The Labour Party is under formal investigation by the Equality and Human Rights Commission over its handling of allegations of anti-Semitism.
Euan Philipps, spokesman for Labour Against Antisemitism, said: ‘In August 2015, Mr Corbyn claimed that he had been ”unaware” of a British court’s findings in 2012 that found Raed Salah guilty of blood libel.
‘However, footage revealed today shows Jeremy Corbyn embracing Raed Salah in April 2012 – at the end of a meeting in which Mr Corbyn had been discussing the British court judgement which he later claimed to have known nothing about.
‘This evidence seems to prove not only that Jeremy Corbyn had close personal links with figures responsible for virulent anti-Jewish racism, but also his apparently willingness to avoid being truthful about these links.’

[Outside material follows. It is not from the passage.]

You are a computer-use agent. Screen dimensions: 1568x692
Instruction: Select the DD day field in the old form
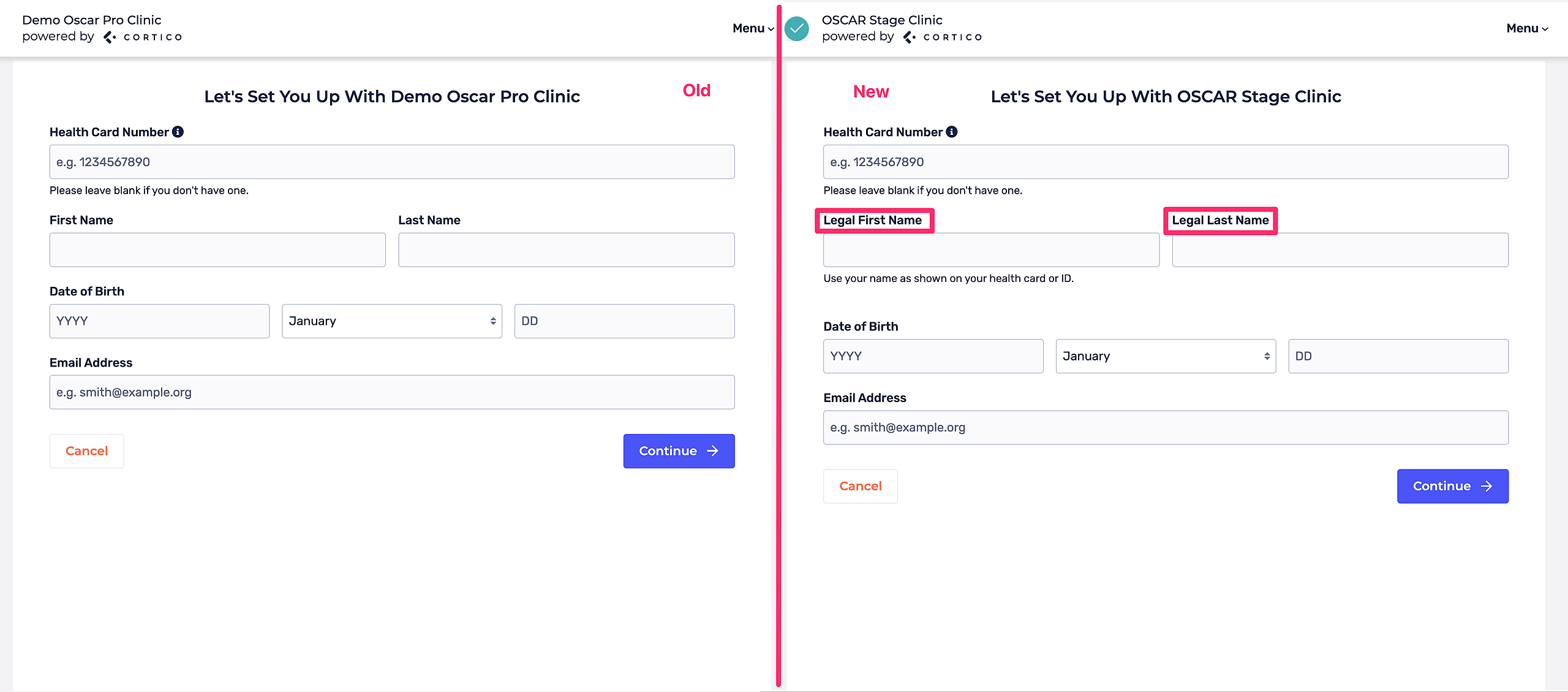point(624,321)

Mr Corbyn, pictured at a campaign event in Rugby today, and the Labour Party are under investigation by the Equality and Human Rights Commission
The now Labour leader is seen shaking hands with Sheikh Raed Salah after a 2012 talk in which he referred to him as a an ‘honoured citizen’ and invited him him to tea in the Commons
Sheikh Salah, a prominent member of the Islamic Movement in Israel, was excluded from the UK in 2011 because of concerns over his ‘virulent anti-Semitism’
The 70 current and ex-staff have given sworn statements which form part of the Jewish Labour Movement’s submission to the EHRC.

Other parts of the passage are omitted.